▸ **BRIEF A**: Please give the rows running from the line containing "Task: Select the EM column header" through the line containing "Action: point(1356,458)" as a JSON list of strings, one string per line, with blank lines and the pictures left out.
--- DOCUMENT SEGMENT ---
To all the commercial real estate brokers out there...how much money do you make?

opus1723's picture
Rank: Baboon | 136

Just curious, to all the commercial real estate brokers out there--how much money are you earning a year.

Answer format below

  • Product Type
  • Investment Sales or Leasing
  • Geography (City, State or Region)
  • Commission after company and team splits
  • Company split %
  • Team split %
  • Number of years in the business

Comments (34)

Jul 19, 2017

**** Honestly this is a lot of work to fill out, it varies a lot from year to year.

EDIT: Alright I've had my coffee, I'll help.

Market: Large West Coast City. (Seattle, Portland, SF, LA, San Diego, Phoenix, Denver, Las Vegas)
Product Types: Retail, Office, Industrial
Role: Sales and Leasing
Splits: Depends a lot on the deal, not usually that great
Team: Just me lol
Pay first 12 months: $28k?
Pay second 12 Months: Maybe like $70k
Pay third 12 months: in progress
Years in Business: 2

Jul 19, 2017

This is from 2012-2013 back when I was in the used car business.

  • Product Type Office
  • Investment Sales or Leasing Leasing
  • Geography (City, State or Region) Mid-Atlantic
  • Commission after company and team splits $15,000
  • Company split % 50%/50%
  • Team split % 60%/30%/10% (I was the 10%)
  • Number of years in the business 1 and it was awful. Much prefer being on the ownership side.
--- DATA EXTRACT ---
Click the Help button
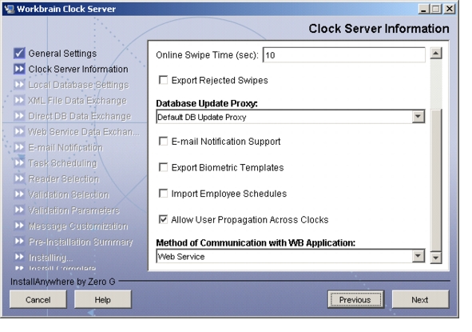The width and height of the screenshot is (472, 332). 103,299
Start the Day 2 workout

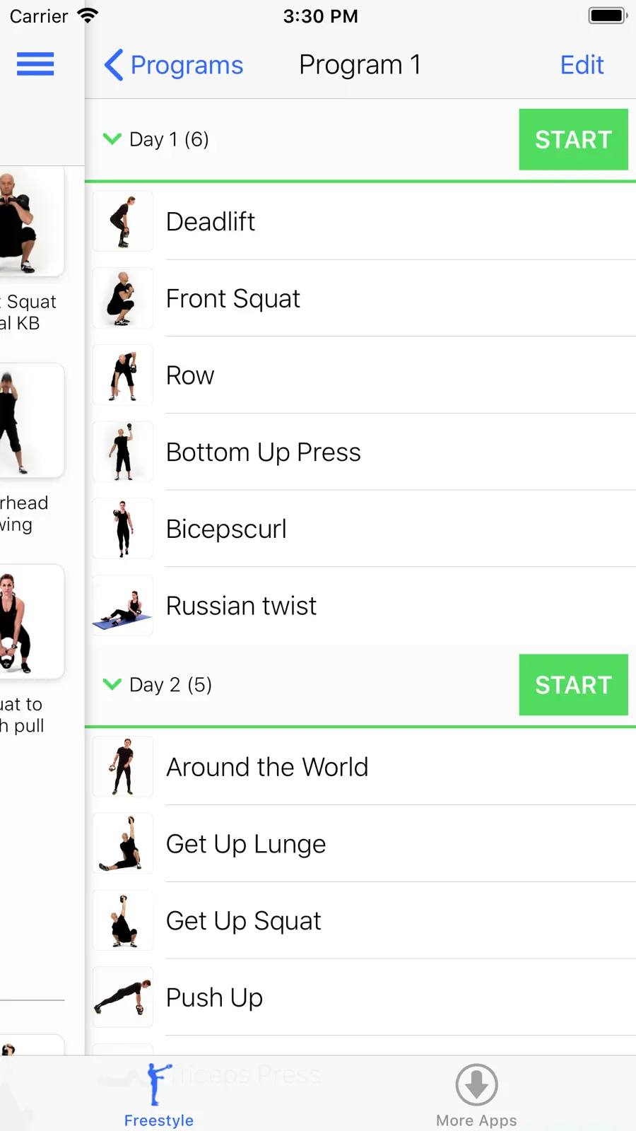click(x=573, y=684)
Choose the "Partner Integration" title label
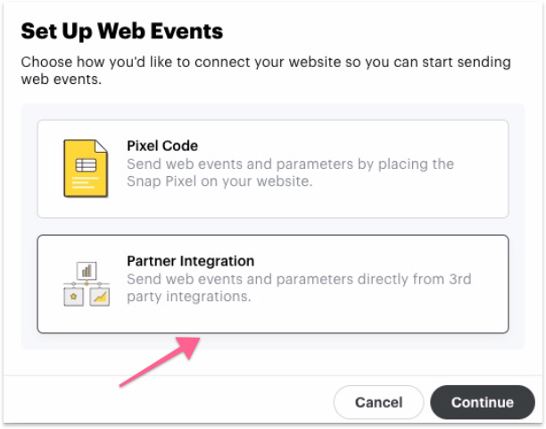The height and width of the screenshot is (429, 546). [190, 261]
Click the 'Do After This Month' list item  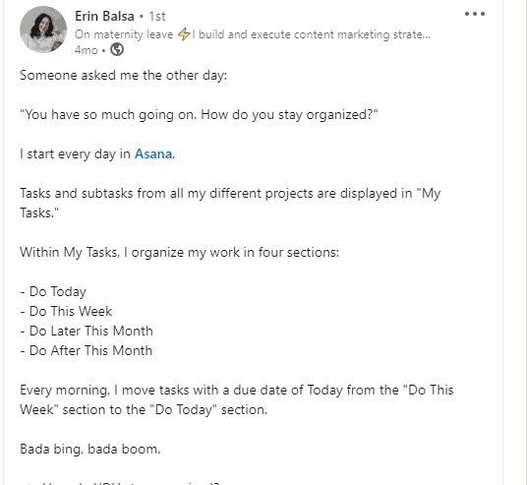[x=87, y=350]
---
--- DATA EXTRACT ---
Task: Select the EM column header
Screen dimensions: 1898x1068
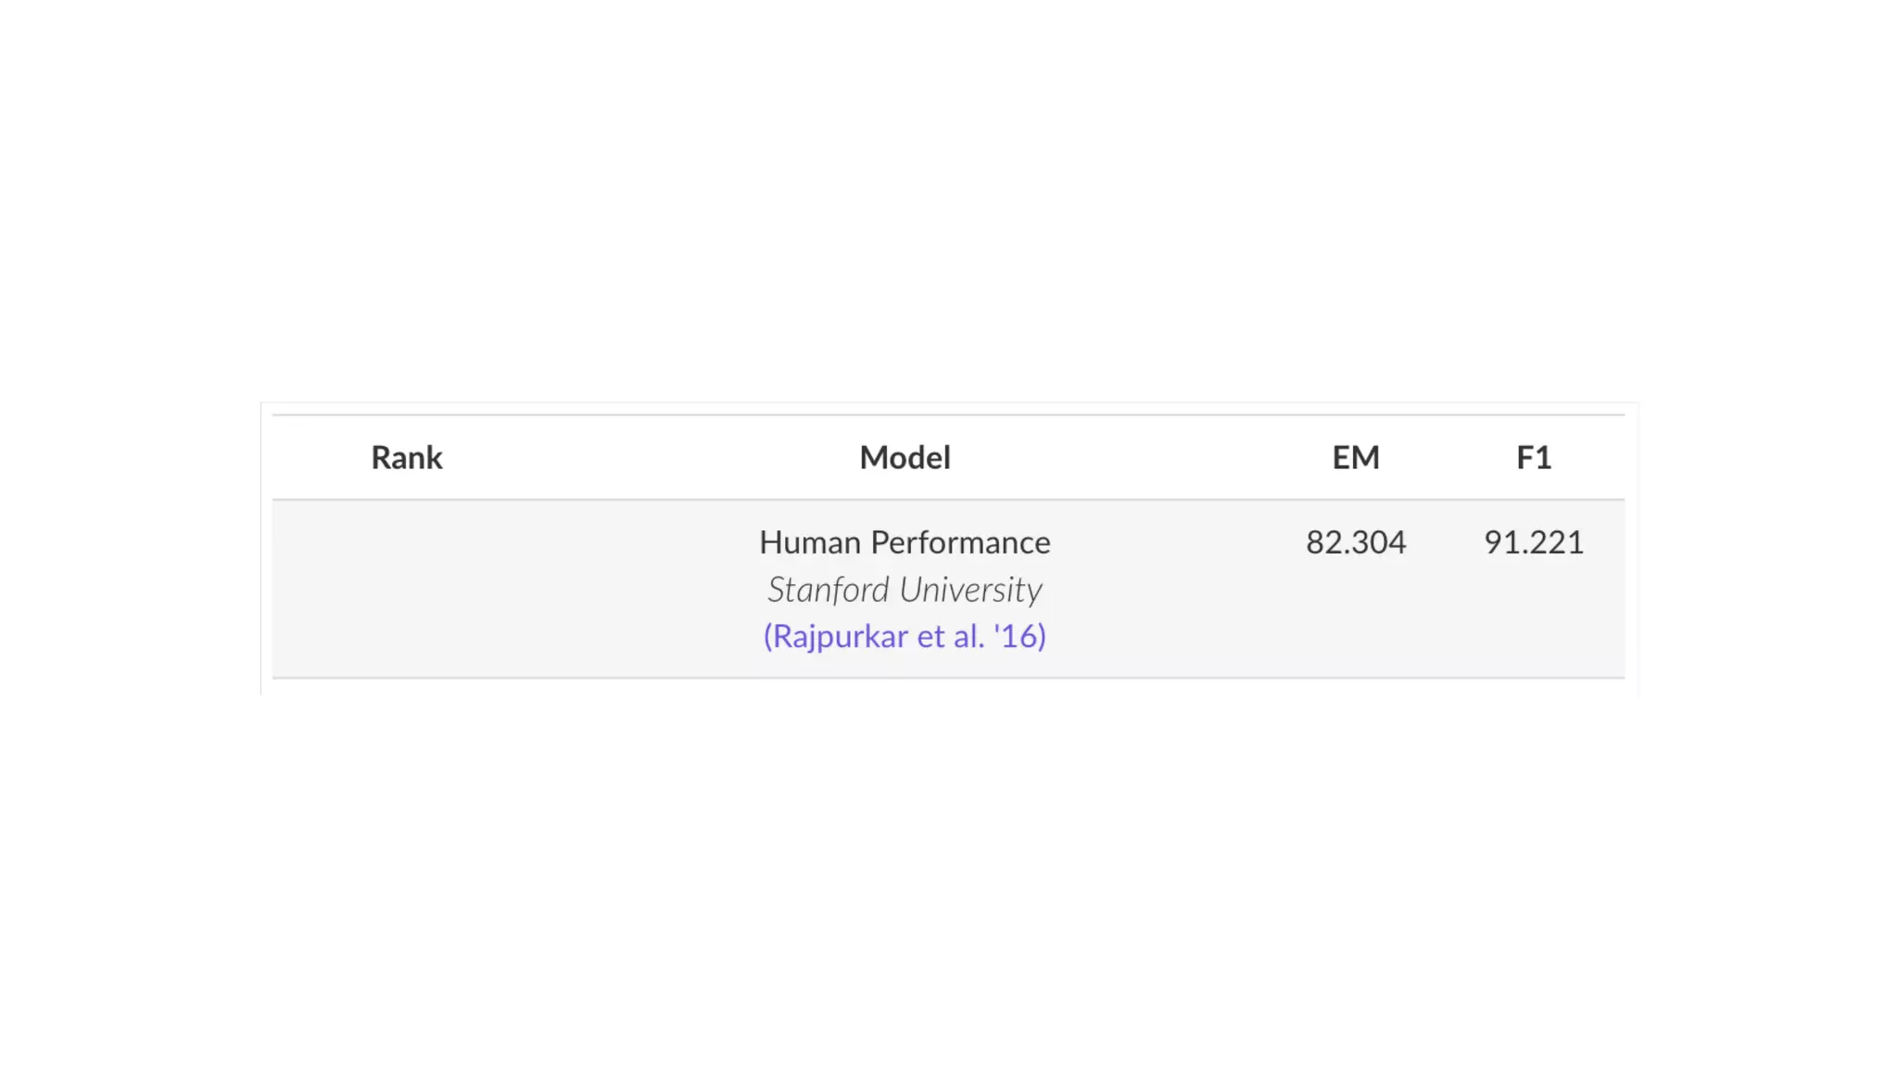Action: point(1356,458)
---
▸ **BRIEF B**: Sum up the forum post on commercial real estate broker pay in two sentences.

▸ **RESPONSE A**:
[
  "Task: Select the EM column header",
  "Screen dimensions: 1898x1068",
  "Action: point(1356,458)"
]

▸ **RESPONSE B**: A poster asks commercial real estate brokers how much they earn a year and lays out an answer format covering product type, investment sales or leasing, geography, commission after splits, company and team split percentages, and years in the business. One broker working alone in a large West Coast city reports about $28k for the first 12 months and maybe $70k for the second, while another recalls a 2012-2013 Mid-Atlantic office leasing job that paid $15,000 after splits and was awful.